Complex
Adaptive System (CAS) is described in Obolensky (2010,) as a dynamic
organization from which teams are formed, performed and terminate as needed.
The true cornerstones that form the foundation of which people, processes and
policies including relevant and adaptive information, communication systems
that are transparent, inclusive with a flexible developmental strategy process.
Morning Star
and St. Luke are two organizations that share similar Complex Adaptive System
(CAS) business strategies.
In the
United States Morning Star, Inc. is heralded as one of the largest tomato
processing organizations in the world.

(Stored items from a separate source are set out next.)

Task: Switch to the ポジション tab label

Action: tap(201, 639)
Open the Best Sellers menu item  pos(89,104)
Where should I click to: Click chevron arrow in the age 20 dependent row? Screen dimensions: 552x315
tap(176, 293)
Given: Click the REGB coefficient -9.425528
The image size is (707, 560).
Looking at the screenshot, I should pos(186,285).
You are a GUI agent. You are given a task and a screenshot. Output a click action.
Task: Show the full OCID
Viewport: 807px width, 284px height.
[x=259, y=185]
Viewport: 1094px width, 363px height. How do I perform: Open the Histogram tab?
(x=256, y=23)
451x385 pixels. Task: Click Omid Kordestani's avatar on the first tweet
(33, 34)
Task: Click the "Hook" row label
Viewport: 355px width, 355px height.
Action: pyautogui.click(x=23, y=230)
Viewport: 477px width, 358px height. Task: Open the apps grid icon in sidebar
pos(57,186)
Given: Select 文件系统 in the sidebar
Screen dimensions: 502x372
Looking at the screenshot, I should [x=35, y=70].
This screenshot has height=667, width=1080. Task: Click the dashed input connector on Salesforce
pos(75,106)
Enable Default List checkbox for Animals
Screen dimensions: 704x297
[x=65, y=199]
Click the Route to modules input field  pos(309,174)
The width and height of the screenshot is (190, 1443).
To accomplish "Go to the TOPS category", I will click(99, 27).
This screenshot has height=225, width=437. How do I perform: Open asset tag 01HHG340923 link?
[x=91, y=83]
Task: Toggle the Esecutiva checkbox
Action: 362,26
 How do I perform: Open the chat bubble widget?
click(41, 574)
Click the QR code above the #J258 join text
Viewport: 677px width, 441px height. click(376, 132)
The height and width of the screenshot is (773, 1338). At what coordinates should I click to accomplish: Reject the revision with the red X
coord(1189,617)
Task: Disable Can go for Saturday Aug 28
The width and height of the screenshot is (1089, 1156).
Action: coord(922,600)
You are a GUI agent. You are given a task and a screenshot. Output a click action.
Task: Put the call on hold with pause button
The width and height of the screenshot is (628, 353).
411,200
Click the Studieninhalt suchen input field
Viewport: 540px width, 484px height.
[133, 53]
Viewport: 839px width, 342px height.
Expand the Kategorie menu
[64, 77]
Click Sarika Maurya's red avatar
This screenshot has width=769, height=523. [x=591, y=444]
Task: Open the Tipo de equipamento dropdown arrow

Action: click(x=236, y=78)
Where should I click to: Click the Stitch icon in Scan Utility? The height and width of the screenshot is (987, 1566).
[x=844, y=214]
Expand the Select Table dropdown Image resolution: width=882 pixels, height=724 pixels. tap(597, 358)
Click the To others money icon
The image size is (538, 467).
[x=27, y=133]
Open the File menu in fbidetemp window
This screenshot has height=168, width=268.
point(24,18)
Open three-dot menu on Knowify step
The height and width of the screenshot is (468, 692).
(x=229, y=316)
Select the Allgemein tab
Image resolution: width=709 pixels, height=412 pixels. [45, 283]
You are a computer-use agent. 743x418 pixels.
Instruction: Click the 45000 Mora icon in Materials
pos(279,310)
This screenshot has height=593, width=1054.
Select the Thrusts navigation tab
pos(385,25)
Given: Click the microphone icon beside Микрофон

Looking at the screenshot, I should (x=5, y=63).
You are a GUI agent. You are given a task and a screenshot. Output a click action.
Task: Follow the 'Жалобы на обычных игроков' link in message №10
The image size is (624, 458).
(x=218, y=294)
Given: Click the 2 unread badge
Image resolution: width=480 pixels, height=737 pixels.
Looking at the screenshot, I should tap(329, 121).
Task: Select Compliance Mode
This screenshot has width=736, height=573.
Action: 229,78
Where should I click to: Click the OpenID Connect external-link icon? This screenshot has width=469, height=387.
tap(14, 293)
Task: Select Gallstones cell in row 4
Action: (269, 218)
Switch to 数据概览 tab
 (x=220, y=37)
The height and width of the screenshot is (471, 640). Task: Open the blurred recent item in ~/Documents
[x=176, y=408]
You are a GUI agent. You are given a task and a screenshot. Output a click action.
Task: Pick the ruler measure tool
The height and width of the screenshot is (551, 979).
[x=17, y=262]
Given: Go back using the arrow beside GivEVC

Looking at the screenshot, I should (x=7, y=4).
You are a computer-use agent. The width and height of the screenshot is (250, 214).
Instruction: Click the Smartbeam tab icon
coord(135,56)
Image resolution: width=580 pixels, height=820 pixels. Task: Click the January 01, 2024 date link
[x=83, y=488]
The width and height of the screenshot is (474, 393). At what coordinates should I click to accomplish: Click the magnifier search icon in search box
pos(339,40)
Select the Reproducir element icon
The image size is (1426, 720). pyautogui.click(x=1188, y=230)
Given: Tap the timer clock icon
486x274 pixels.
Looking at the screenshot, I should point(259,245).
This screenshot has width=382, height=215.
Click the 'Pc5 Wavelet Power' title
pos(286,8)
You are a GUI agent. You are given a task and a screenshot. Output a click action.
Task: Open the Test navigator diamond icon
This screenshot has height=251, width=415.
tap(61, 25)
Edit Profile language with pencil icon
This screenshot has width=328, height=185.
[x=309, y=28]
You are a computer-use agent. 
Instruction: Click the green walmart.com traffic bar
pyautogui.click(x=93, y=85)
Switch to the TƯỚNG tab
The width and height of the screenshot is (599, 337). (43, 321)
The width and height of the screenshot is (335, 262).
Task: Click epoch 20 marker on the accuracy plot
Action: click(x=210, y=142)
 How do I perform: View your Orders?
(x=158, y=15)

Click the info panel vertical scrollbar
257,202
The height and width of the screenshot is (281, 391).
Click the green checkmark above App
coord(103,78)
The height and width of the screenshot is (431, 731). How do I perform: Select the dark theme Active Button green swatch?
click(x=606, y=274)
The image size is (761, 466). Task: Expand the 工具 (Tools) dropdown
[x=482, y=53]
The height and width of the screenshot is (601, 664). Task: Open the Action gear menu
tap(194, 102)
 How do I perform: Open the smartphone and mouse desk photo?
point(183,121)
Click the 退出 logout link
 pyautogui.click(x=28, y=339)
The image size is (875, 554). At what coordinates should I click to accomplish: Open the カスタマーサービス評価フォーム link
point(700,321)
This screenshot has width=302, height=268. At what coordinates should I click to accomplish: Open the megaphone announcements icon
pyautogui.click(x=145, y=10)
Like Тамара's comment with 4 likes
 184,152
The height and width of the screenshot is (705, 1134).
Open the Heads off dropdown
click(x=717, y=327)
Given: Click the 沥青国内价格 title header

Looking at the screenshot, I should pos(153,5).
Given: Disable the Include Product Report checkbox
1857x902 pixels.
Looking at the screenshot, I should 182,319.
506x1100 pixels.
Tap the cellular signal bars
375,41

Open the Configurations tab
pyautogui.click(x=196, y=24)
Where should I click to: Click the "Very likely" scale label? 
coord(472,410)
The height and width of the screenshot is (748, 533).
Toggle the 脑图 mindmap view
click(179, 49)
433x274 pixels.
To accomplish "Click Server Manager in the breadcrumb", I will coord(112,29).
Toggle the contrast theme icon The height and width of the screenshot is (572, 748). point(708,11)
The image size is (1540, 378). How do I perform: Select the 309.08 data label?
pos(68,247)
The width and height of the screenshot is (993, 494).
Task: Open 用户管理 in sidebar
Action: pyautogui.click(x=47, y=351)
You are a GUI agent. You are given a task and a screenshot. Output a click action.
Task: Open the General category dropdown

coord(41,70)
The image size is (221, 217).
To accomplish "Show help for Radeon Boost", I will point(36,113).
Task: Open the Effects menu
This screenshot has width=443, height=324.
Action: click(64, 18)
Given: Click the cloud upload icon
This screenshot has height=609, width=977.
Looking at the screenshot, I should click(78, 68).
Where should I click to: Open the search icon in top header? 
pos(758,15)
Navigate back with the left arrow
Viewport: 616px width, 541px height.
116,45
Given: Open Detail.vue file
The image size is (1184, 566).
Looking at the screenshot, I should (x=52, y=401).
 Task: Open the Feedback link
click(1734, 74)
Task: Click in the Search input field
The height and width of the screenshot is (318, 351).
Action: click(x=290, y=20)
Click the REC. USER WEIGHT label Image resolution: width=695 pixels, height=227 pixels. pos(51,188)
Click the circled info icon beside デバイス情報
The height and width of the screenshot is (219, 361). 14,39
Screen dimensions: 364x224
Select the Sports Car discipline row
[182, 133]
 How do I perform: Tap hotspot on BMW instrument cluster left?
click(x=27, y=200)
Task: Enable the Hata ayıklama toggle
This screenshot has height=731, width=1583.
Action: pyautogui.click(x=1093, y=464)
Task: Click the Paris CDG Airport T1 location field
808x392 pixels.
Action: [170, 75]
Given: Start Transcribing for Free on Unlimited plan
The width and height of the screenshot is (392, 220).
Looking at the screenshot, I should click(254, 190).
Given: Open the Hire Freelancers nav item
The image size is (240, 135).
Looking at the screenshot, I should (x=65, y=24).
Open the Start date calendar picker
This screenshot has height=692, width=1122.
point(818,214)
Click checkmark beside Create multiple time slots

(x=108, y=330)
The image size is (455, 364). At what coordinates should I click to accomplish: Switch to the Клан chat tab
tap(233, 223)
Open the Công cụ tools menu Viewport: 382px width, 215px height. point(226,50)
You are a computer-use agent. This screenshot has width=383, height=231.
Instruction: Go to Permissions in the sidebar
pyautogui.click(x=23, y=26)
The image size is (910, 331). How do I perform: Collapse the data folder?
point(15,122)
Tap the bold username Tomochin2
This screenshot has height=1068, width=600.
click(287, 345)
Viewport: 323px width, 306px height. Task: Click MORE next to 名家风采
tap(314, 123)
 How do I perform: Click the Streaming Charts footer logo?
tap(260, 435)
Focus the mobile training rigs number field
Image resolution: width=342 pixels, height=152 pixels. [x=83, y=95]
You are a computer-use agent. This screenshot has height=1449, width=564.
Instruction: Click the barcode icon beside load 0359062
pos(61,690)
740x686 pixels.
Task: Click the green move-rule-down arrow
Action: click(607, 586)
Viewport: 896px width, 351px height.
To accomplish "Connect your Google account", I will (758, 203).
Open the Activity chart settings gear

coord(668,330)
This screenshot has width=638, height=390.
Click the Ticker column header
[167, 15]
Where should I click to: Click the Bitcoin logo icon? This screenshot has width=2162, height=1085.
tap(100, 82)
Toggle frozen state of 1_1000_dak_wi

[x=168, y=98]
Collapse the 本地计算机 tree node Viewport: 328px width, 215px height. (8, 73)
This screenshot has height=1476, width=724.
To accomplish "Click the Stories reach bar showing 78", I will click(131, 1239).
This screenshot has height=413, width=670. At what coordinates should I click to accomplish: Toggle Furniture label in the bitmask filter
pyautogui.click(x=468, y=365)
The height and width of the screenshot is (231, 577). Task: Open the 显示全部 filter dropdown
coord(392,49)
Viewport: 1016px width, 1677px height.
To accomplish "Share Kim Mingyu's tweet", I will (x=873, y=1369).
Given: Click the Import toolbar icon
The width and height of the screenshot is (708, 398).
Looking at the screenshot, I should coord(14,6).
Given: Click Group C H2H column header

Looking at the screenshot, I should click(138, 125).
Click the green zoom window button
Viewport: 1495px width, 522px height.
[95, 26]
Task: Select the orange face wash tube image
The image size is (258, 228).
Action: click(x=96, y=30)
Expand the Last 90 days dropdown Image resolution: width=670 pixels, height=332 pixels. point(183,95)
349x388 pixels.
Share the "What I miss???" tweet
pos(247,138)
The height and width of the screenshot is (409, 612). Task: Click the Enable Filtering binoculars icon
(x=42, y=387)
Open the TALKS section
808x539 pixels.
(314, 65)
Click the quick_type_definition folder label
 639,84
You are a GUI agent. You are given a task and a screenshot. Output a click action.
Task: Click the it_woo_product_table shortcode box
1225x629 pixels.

The success strategy that Morning Star
subscribes is to allow employee self-empowerment, self-management including
personalized mission statements. The organization is considered to a very
unusually operated company due to the methods of allowing freedom of its
employees to seek new challenges with an acceptance of ever increasing roles
and responsibilities.
St. Luke is
an organization located in the United Kingdom that boasts 115 employees in an
open informational type sharing in a formal and decentralized manner. The
dynamics of meeting the needs of the stakeholder vs. operating the company
lends to its unusual business model.
Health Care as a Complex Adaptive System is a business model, which requires
leadership rather than power, incentives and inhibitions rather than command
and control. Since many individuals think of “systems” as exemplars that range
from processing plants, utilities and enterprises and the improvement of a
system through decomposition of performance and management into component
elements and subsequently recomposing through integration and design solutions
for each element.
Not all system redesigns and management problems in the health care
world can be solved by hierarchical decomposition.
By
comparison Complex
adaptive systems can be defined in terms of the following characteristics
(Rouse, 2000):
They
are nonlinear and dynamic and do not inherently reach fixed-equilibrium
points. As a result, system behaviors may appear to be random or chaotic.
They
are composed of independent agents whose behavior is based on physical,
psychological, or social rules rather than the demands of system dynamics.
Because
agents’ needs or desires, reflected in their rules, are not homogeneous, their goals
and behaviors are likely to conflict. In response to these conflicts or
competitions, agents tend to adapt to each other’s behaviors.
Agents
are intelligent. As they experiment and gain experience, agents learn
and change their behaviors accordingly. Thus overall system behavior inherently
changes over time.
Adaptation
and learning tend to result in self-organization. Behavior patterns
emerge rather than being designed into the system. The nature of emergent
behaviors may range from valuable innovations to unfortunate accidents.
There is no
single point(s) of control. System behaviors are often unpredictable and
uncontrollable, and no one is “in charge.” Consequently, the behaviors of
complex adaptive systems can usually be more easily influenced than controlled.
References:
Obolensky, N. (2010). Complex
adaptive leadership. Burlington, VT: Gower Publishing Limited. DOI: www.gowerpublishing.com
Rouse, W.B.
2000. Managing complexity: disease control as a complex adaptive system.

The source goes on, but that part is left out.